Todos
los hombres tienen y tienden al deseo de lo bello. La belleza causa placer, en
primera instancia, a las percepciones de nuestros sentidos, esto es una prueba
de que la belleza agrada, no de que ésta sea verdadera. La belleza agrada por
sí misma, en cuanto sensible, a la vista y al oído, independiente de su
utilidad. Eleva al alma a dimensiones superiores en su propia conformación.
La
belleza de los sentidos arropa los sentidos, puede dar a conocer o velar los
objetos, descubre u oculta las diferencias.
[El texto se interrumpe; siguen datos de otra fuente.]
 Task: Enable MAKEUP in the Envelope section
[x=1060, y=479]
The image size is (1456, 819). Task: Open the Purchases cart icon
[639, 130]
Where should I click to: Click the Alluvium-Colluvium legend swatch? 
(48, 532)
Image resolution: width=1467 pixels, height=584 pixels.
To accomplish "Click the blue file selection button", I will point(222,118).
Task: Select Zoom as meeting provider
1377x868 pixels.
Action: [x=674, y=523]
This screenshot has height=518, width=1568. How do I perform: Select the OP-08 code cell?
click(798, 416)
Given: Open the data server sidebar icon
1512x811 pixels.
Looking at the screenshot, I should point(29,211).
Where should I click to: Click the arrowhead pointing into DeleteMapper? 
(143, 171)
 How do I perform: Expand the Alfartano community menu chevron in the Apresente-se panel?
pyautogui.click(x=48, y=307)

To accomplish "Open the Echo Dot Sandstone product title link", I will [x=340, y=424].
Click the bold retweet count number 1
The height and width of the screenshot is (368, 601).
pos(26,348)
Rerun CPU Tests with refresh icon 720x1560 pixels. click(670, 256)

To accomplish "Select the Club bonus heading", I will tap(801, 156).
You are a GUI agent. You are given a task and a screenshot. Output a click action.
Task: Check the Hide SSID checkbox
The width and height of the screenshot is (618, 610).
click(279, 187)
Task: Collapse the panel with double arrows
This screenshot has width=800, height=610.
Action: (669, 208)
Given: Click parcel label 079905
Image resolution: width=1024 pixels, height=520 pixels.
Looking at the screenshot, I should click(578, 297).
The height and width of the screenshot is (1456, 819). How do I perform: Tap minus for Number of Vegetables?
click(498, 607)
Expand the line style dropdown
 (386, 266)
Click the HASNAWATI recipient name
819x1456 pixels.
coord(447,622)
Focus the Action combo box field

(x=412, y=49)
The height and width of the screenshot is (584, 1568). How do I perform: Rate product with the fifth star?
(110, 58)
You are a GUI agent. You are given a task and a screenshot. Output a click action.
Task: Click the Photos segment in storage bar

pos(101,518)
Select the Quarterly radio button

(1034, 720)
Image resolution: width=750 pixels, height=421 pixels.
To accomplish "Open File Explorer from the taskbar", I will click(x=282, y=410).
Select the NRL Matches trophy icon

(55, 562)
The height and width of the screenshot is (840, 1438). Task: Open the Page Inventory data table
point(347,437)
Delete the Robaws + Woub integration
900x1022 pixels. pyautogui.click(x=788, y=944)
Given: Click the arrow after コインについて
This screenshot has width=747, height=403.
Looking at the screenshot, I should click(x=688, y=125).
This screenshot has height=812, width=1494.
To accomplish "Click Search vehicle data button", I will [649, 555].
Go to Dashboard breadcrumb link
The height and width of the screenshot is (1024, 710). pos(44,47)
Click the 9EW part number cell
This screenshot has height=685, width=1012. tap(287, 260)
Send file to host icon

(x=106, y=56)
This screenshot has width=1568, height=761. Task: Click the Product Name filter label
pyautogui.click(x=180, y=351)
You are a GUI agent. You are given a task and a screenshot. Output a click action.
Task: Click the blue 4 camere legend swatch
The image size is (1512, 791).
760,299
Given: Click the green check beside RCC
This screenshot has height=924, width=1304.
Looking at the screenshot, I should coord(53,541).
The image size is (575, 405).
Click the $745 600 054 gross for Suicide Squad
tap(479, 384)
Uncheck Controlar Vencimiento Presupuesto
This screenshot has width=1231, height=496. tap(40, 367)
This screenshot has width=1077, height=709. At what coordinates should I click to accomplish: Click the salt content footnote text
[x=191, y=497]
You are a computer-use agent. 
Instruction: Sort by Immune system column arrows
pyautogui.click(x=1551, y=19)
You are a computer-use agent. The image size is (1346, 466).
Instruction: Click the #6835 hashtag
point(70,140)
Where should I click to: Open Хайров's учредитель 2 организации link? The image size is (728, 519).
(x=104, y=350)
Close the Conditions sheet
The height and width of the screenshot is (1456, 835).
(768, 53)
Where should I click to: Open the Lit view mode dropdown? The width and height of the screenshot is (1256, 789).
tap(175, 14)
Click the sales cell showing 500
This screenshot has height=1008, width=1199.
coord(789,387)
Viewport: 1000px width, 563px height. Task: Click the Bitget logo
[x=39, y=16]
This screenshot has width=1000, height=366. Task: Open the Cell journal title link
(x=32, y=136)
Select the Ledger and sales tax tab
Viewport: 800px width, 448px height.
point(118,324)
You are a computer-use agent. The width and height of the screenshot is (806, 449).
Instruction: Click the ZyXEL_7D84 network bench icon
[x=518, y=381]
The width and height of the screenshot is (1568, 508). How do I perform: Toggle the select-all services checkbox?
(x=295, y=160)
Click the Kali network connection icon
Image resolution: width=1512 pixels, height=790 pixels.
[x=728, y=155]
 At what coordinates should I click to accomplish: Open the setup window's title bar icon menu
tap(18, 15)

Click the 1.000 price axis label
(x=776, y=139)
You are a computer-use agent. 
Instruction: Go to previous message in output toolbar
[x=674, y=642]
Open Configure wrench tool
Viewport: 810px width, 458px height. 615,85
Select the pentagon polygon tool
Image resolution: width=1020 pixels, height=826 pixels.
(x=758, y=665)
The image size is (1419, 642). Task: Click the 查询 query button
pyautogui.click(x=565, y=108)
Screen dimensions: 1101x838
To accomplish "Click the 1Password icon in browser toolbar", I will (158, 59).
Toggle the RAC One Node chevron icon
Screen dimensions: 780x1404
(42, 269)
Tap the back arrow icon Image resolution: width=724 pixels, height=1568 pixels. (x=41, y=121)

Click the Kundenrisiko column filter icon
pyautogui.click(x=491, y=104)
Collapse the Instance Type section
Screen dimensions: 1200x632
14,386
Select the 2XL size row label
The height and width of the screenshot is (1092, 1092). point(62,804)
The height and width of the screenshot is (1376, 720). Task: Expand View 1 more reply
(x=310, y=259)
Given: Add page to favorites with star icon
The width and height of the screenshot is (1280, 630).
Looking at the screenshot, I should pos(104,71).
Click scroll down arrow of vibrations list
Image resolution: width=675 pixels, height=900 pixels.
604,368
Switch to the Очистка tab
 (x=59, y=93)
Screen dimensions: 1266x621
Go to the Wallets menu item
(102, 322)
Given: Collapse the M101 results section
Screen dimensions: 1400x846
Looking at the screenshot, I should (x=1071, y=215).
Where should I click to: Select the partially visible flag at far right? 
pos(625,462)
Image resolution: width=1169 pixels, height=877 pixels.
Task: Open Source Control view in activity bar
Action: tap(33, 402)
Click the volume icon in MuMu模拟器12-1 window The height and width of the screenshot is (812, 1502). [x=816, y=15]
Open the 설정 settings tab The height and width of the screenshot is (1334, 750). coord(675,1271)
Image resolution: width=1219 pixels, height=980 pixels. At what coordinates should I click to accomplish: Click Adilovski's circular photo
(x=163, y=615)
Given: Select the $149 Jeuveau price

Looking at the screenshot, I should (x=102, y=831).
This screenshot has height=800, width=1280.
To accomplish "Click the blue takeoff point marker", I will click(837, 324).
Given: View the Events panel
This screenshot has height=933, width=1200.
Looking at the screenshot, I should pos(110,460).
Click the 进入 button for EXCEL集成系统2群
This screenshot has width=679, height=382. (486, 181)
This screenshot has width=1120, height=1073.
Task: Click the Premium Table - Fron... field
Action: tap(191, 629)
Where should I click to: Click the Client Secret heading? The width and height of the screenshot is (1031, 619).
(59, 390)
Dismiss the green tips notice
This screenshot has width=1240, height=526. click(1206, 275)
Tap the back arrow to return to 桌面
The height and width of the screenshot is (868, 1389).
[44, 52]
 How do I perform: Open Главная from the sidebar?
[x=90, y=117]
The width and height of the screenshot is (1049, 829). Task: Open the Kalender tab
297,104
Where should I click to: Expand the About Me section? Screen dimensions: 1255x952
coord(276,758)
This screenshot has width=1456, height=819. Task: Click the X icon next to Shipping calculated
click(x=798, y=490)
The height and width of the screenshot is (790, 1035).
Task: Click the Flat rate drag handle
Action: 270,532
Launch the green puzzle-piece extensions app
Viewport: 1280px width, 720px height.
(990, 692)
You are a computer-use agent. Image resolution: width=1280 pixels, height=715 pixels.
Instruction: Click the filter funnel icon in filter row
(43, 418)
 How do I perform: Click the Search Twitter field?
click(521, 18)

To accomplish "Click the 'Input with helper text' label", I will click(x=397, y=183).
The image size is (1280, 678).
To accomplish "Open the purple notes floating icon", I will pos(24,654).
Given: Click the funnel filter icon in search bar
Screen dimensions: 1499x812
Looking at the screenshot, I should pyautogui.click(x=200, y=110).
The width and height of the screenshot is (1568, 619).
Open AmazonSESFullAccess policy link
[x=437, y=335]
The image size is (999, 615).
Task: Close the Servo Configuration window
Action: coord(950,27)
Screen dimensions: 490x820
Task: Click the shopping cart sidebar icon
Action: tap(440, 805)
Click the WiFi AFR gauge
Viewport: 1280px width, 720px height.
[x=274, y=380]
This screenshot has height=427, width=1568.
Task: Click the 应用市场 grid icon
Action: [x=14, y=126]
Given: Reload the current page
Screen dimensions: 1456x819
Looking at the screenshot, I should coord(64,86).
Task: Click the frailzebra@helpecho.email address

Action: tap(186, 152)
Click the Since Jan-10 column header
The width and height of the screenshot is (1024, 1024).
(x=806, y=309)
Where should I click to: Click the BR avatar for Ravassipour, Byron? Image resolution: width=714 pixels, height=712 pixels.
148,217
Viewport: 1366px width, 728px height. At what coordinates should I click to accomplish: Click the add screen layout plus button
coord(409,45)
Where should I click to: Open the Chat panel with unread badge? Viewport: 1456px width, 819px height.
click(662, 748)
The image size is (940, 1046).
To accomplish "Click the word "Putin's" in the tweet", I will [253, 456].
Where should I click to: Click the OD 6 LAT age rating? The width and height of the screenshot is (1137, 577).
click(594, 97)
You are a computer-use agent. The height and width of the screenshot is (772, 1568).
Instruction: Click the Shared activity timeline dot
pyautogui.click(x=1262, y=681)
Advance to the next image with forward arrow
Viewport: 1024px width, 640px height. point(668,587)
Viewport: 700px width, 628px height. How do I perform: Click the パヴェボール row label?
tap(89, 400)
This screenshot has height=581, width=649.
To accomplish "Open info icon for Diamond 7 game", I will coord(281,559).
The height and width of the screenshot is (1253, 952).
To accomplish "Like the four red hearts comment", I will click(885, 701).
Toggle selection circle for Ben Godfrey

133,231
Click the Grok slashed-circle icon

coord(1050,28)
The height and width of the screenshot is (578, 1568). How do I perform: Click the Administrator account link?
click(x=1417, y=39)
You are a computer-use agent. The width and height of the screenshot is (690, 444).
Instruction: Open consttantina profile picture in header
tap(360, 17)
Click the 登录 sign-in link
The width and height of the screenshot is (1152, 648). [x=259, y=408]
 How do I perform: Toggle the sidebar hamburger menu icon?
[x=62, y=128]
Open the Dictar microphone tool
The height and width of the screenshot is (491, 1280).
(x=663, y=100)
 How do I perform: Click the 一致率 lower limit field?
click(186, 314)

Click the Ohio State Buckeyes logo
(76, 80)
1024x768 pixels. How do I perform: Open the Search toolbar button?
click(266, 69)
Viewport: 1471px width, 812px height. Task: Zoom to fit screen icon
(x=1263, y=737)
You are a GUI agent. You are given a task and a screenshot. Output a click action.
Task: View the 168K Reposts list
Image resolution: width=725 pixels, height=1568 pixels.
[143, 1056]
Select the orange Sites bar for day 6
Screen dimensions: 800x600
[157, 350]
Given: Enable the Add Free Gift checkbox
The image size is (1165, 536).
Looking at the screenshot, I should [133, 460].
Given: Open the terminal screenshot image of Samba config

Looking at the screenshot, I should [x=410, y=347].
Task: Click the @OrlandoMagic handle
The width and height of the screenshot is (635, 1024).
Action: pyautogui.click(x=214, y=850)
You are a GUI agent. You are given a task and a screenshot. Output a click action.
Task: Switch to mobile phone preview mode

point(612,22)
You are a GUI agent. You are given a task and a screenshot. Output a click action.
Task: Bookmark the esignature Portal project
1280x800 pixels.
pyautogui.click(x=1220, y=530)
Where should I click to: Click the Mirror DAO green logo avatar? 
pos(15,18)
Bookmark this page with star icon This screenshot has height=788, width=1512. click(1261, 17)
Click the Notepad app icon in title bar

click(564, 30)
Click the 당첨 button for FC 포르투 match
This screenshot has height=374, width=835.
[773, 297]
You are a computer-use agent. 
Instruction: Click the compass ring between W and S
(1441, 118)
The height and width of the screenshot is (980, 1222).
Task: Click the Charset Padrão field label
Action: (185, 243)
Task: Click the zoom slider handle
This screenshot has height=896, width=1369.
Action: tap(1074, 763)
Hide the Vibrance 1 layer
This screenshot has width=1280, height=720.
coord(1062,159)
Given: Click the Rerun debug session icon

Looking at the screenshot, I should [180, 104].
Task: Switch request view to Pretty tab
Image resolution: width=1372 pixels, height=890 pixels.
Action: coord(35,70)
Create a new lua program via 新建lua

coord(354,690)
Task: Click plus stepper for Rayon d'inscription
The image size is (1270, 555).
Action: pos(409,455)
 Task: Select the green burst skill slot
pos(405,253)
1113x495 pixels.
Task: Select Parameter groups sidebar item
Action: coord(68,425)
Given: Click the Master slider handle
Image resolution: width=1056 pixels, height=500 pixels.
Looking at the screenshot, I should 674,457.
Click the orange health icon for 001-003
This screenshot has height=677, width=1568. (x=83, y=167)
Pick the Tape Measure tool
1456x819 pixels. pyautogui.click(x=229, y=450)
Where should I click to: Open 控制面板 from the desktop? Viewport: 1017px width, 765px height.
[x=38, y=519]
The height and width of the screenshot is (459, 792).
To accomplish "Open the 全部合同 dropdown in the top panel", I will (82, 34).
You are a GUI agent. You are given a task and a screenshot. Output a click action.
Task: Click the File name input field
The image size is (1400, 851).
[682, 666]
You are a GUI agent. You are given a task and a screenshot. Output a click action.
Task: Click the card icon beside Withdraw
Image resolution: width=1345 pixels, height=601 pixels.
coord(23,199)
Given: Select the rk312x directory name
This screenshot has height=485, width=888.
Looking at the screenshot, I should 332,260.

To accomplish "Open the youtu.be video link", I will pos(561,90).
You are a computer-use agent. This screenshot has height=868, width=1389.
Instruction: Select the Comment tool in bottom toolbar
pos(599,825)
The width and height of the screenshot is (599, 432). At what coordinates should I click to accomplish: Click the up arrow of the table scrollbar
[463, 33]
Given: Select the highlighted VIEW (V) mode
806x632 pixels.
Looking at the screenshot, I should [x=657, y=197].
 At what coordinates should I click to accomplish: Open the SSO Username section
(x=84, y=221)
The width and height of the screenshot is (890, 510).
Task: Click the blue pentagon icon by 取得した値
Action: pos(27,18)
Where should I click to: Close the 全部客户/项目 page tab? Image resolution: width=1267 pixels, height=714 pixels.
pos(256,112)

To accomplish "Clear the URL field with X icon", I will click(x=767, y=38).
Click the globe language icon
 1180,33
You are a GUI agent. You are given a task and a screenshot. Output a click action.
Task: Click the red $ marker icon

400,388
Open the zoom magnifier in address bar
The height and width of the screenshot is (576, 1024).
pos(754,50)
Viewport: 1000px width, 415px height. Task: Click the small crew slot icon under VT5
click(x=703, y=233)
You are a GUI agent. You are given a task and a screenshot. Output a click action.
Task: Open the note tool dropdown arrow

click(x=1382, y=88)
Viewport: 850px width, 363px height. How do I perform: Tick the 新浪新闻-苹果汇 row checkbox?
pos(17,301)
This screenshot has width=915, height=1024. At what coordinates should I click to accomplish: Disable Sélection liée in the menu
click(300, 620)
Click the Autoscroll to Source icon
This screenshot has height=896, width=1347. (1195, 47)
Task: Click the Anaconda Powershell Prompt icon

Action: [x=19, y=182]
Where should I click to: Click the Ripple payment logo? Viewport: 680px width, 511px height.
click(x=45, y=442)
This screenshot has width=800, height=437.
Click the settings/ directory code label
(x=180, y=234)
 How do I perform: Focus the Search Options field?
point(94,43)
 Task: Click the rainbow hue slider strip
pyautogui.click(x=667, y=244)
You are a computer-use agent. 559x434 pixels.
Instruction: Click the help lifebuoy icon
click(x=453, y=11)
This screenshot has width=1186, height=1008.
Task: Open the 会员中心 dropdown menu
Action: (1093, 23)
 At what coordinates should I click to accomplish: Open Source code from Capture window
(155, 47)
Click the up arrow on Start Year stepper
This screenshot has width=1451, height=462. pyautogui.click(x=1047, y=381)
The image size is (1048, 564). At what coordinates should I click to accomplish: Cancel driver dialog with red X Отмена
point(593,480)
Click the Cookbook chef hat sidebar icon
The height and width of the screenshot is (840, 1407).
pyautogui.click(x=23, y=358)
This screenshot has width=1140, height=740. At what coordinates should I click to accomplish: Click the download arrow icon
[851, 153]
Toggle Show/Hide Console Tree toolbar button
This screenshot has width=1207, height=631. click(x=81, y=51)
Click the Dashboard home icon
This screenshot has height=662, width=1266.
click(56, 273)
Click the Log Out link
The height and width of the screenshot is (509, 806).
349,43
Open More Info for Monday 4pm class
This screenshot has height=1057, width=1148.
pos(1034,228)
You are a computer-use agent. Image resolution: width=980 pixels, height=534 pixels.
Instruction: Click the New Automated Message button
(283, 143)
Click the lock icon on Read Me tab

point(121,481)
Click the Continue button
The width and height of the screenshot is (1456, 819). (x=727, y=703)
Puede, por demás, llegar a enmascarar
la dimensión intelectiva del alma, cuando la belleza de lo irascible y de lo apetitivo
predomina sobre aquella. Por este modo de belleza el alma se arrastra a lo
inferior de su dimensión. Más que belleza son placeres venéreos o desenfrenos
del alma puesta en lo irascible y apetitivo.
En
cambio, la belleza sensible ya de por sí está en la dimensión intelectiva del
alma, por ello puede dirigirse a lo superior. En este sentido, en la metafísica
de lo bello hacemos el camino de conversión para encontrarnos con lo que es
primero. Así pues la conversión es el deseo, que es el movimiento de la cosa que
va hacia lo otro, como hacia lo que le falta a sí misma. Esto quiere decir que
lo otro, lo que se anhela, está presente en quien lo anhela, y lo está en forma
de ausencia.
De
otro modo no lo desearía. Pues quien desea ya tiene lo que desea. Se vuelve a
él. A lo deseado. El movimiento del deseo hace aparecer al objeto deseo. Pues
tiene necesidad del otro para determinarse, para complementarse y hacerse pleno.
E allí la ausencia presencia.
La
presencia de lo deseado, sobre un fondo de ausencia. Porque lo otro está allí
como lo deseado, como lo poseído. De allí que Plotino terminé identificando al
Alma con Afrodita, y como compañero de ésta señale a Eros.